• [Directions for this task]:
Everything from the line containing "Borromäusvereins (82, 312)" through the line containing "Términos de uso (176, 2218)" should be repeated exactly, and nothing else from the data.

————

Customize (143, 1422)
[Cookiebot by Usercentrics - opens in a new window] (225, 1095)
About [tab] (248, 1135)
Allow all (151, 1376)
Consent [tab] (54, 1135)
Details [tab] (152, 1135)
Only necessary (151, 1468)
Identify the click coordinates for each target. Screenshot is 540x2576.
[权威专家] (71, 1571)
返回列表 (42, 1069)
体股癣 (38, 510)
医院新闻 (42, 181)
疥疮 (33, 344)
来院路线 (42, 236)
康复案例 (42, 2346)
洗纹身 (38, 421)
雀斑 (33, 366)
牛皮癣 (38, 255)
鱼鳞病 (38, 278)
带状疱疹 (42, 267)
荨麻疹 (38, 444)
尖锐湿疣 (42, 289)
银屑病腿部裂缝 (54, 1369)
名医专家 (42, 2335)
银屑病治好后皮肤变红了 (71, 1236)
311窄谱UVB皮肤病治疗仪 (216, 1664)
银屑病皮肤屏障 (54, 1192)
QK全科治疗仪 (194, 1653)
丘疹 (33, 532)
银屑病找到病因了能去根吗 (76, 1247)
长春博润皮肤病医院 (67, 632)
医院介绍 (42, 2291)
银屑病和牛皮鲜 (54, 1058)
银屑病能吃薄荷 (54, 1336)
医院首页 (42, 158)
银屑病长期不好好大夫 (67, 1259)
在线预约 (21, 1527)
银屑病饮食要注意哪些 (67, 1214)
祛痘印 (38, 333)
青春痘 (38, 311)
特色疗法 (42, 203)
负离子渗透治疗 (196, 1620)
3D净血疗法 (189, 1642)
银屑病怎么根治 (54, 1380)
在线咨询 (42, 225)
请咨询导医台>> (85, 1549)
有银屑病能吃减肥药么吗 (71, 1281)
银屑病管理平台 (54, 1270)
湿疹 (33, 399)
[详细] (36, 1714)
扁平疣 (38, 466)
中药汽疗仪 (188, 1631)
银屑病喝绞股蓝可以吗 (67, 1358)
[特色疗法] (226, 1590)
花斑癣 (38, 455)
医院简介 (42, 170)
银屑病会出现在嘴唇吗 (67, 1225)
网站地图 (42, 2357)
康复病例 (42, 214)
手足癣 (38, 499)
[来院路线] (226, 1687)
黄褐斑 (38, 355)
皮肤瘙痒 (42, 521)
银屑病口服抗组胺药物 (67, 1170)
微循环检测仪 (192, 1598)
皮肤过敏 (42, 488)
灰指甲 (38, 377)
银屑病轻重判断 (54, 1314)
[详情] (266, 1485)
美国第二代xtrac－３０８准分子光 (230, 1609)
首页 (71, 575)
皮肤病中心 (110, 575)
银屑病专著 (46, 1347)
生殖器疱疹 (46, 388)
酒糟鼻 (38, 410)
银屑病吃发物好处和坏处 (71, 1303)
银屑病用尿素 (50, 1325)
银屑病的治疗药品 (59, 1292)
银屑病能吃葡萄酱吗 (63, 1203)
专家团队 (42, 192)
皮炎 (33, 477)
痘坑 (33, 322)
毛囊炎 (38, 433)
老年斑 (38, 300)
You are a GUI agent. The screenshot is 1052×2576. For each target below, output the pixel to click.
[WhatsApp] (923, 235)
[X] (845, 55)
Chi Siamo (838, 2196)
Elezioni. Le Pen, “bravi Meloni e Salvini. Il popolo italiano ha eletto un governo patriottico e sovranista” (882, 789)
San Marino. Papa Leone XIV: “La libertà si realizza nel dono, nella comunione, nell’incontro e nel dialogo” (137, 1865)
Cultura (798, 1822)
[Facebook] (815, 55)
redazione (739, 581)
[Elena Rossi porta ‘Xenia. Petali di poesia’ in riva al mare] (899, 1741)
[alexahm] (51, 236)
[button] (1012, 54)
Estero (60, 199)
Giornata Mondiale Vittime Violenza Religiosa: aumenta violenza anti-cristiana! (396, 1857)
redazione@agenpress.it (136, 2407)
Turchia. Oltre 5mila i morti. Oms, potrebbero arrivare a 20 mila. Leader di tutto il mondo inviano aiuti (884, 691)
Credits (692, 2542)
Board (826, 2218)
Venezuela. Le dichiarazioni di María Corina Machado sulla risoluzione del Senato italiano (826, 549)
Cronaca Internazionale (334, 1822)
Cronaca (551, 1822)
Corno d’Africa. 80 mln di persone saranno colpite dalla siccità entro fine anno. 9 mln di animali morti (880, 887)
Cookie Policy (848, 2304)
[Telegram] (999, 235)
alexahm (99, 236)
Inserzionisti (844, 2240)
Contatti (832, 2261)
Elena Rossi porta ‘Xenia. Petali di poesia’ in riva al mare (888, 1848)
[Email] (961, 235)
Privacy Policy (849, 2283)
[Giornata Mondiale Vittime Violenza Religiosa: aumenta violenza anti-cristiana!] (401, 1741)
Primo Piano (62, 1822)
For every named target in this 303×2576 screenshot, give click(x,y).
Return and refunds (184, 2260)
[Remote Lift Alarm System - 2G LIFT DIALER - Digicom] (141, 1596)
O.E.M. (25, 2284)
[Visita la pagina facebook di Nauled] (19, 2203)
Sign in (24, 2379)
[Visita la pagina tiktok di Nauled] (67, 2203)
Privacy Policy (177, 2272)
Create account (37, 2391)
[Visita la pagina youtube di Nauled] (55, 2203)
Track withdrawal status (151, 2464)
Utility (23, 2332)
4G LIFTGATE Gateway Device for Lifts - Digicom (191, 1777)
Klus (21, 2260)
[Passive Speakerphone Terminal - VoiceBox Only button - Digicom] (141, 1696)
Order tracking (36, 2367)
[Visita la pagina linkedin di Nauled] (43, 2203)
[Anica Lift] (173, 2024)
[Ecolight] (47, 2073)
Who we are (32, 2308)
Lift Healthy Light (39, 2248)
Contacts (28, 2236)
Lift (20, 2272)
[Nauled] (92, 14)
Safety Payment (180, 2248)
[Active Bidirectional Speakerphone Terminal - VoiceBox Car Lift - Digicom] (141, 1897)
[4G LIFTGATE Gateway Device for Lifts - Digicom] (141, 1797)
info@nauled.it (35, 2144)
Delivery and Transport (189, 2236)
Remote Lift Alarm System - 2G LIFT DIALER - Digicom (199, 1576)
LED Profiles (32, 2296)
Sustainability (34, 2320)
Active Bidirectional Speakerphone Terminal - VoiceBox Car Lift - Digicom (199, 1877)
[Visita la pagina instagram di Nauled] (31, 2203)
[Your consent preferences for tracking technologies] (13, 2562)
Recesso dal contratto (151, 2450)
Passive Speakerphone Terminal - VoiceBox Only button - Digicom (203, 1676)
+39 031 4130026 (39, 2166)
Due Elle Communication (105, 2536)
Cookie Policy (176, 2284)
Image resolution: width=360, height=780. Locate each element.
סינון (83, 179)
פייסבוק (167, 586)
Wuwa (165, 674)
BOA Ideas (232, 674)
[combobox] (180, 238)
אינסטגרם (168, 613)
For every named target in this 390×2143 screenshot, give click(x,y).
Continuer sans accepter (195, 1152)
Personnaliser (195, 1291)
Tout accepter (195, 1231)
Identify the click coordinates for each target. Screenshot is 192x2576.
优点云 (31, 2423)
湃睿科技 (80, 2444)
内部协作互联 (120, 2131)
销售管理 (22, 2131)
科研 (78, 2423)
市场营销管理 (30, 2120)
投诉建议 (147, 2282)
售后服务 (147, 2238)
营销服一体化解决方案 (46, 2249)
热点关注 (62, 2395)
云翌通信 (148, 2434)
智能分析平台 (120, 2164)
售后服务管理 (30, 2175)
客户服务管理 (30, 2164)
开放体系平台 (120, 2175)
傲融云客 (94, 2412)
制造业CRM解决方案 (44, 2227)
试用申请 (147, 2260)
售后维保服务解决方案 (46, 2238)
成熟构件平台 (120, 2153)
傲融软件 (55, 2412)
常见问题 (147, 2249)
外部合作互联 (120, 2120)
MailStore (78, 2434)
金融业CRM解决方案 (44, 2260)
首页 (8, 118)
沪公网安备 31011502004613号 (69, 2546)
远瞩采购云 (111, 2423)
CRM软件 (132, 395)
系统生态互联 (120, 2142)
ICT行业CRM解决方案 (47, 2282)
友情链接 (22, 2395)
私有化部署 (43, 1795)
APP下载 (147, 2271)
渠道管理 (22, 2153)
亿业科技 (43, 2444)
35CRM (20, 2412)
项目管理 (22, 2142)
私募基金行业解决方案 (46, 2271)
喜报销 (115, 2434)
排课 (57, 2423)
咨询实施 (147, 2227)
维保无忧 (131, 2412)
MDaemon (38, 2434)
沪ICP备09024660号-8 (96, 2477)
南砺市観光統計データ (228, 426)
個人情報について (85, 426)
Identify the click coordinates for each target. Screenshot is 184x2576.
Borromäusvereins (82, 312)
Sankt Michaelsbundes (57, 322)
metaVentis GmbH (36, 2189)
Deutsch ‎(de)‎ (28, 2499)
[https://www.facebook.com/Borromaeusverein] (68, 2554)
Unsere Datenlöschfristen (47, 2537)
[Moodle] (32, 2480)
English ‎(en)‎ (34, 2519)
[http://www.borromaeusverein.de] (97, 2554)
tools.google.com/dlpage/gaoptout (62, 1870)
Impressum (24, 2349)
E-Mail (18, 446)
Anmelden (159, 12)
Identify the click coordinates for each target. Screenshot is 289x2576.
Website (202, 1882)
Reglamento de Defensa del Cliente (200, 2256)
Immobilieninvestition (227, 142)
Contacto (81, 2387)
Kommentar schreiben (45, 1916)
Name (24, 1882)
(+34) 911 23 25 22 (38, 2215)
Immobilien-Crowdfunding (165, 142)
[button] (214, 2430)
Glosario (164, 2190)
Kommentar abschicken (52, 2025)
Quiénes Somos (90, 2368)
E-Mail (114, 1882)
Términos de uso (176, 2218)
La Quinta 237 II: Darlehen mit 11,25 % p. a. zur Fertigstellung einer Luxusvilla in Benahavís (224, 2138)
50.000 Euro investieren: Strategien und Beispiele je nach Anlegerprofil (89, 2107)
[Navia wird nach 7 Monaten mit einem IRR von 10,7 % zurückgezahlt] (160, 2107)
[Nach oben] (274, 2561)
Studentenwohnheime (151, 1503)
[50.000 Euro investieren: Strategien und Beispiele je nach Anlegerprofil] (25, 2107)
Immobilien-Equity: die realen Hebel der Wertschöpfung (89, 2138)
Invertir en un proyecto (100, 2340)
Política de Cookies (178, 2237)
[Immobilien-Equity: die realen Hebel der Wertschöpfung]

————

• [Reply to the task]:
Borromäusvereins (82, 312)
Sankt Michaelsbundes (57, 322)
metaVentis GmbH (36, 2189)
Deutsch ‎(de)‎ (28, 2499)
[https://www.facebook.com/Borromaeusverein] (68, 2554)
Unsere Datenlöschfristen (47, 2537)
[Moodle] (32, 2480)
English ‎(en)‎ (34, 2519)
[http://www.borromaeusverein.de] (97, 2554)
tools.google.com/dlpage/gaoptout (62, 1870)
Impressum (24, 2349)
E-Mail (18, 446)
Anmelden (159, 12)
Identify the click coordinates for each target. Screenshot is 289x2576.
Website (202, 1882)
Reglamento de Defensa del Cliente (200, 2256)
Immobilieninvestition (227, 142)
Contacto (81, 2387)
Kommentar schreiben (45, 1916)
Name (24, 1882)
(+34) 911 23 25 22 (38, 2215)
Immobilien-Crowdfunding (165, 142)
[button] (214, 2430)
Glosario (164, 2190)
Kommentar abschicken (52, 2025)
Quiénes Somos (90, 2368)
E-Mail (114, 1882)
Términos de uso (176, 2218)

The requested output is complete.